A: Let a charge $+q$ be at the point $(a, 0)$ and a charge $-q$ be at the point $(-a, 0)$. Then the electric field at a point
$(x, y)$ is
\begin{equation}\tag{e1}\label{e1}
\vec{E} = q\vec{r}\left(\frac{1}{r_1^3} - \frac{1}{r_2^3}\right) - qa\hat{e}_x\left(\frac{1}{r_1^3} + \frac{1}{r_2^3}\right),
\end{equation}
where $\vec{r} = x\hat{e}_x + y\hat{e}_y$, $\vec{r}_1 = \vec{r} + a\hat{e}_x$ and $\vec{r}_2 = \vec{r} - a\hat{e}_x$. The
equation of lines of force is 
\begin{equation}\tag{e2}\label{e2}
\frac{\partial y}{\partial x} = \frac{y}{x + a\frac{r_2^3 + r_1^3}{r_2^3 - r_1^3}}.
\end{equation}
We will now solve equation \eqref{e2}. We first rearrange it as
\begin{equation}
\left((r_2^3 - r_1^3)x + a(r_2^3 + r_1^3)\right)\frac{\partial y}{\partial x} = (r_2^3 - r_1^3)y.
\end{equation}
Multiplying both sides by $y/(r_1^3 r_2^3)$, 
\begin{equation}
\left(\frac{x + a}{r_1^3} - \frac{x - a}{r_2^3}\right)y\frac{\partial y}{\partial x} = \frac{y^2}{r_1^3} - \frac{y^2}{r_2^3}.
\end{equation}
We substitute $y^2 = r_1^2 - (x + a)^2$ in the first factor on the right hand side and $y^2 = r_2^2 - (x - a)^2$ in
the second factor to get
\begin{equation}
\left(\frac{x + a}{r_1^3} - \frac{x - a}{r_2^3}\right)y\frac{\partial y}{\partial x} = \frac{1}{r_1} - \frac{(x+a)^2}{r_1^3} - \frac{1}{r_2} + \frac{(x-a)^2}{r_2^3}
\end{equation}
or,
\begin{equation}\tag{e3}\label{e3}
\frac{1}{r_1} - \frac{1}{r_2} - \frac{(x+a)}{r_1^3}\left((x + a) + y\frac{\partial y}{\partial x}\right) + \frac{(x-a)}{r_2^3}\left((x - a) + y\frac{\partial y}{\partial x}\right) = 0.
\end{equation}
We use the derivatives of $r_1$ and $r_2$ with respect to $x$
\begin{eqnarray*}
\frac{\partial r_1}{\partial x} &=& \frac{x + a}{r_1} + \frac{y}{r_1}\frac{\partial y}{\partial x} \\
\frac{\partial r_2}{\partial x} &=& \frac{x - a}{r_2} + \frac{y}{r_2}\frac{\partial y}{\partial x}
\end{eqnarray*}
in equation \eqref{e3} to get
\begin{equation}
\frac{1}{r_1} - \frac{x+a}{r_1^2}\frac{\partial r_1}{\partial x} - \frac{1}{r_2} + \frac{x-a}{r_2}\frac{\partial r_2}{\partial x} = 0,
\end{equation}
or
\begin{equation}
\frac{d}{dx}\left(\frac{x + a}{r_1}\right) - \frac{d}{dx}\left(\frac{x + a}{r_1}\right) = 0,
\end{equation}
from which we readily get
\begin{equation}\tag{e4}\label{e4}
\frac{x + a}{r_1} - \frac{x - a}{r_2} = C,
\end{equation}
where $C$ is a constant, as the solution of the differential equation (e2). This is also the solution given in article 63 of 'The Mathematical Theory of Electricity and Magnetism' by Sir James Jeans (5th edition).

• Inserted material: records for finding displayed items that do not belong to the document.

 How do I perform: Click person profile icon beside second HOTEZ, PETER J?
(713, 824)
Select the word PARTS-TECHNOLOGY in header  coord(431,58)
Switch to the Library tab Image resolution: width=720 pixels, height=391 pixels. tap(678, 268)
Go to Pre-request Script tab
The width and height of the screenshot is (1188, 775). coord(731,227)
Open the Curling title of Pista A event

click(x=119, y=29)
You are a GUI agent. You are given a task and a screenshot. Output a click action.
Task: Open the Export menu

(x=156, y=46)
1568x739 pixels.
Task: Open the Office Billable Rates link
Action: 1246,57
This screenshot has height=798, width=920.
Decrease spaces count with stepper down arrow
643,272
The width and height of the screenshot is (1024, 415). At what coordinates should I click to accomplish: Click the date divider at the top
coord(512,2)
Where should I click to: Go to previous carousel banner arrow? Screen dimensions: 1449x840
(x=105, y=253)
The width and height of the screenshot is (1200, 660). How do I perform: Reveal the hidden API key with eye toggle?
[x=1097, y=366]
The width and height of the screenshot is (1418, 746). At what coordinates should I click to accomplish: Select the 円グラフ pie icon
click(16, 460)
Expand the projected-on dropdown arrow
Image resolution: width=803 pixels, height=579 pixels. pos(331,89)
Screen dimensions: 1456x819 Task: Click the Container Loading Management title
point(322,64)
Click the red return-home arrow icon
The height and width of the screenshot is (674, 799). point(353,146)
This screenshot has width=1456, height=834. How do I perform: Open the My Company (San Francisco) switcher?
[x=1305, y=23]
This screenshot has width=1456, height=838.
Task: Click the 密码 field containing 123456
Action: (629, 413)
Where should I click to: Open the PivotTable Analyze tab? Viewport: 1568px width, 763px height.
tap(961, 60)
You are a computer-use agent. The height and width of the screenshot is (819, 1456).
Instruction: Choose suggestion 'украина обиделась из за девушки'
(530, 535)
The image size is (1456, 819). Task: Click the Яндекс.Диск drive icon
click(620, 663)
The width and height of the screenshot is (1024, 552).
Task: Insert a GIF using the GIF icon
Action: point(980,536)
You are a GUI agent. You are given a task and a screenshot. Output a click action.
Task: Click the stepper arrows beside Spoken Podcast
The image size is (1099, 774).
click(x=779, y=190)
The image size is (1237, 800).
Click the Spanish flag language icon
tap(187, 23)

A: I'll give you the start.  You need to finish the work.  
Start with an understanding of how the lines are constructed.  The lines are paths through a vector field that are resultant electric force from the particles (number does not matter) in the system.  You then connect between the charges by starting a small distance from one of the particles and move a small amount in the direction of the electric field and then take successive steps.  Eventually you will arrive at either your calculation boundary or another particle.  The equations can be derived in this mathematical method but there are going to be some errors that will vary with the size of the step you are taking.
But if you have some more math skills you can calculate the vector field and calculate the differential geometric space associated with it.  Then the equations can be directly calculated using the geodesic equation through that curved space.  That method would yield a more accurate result but it would be fun to calculate.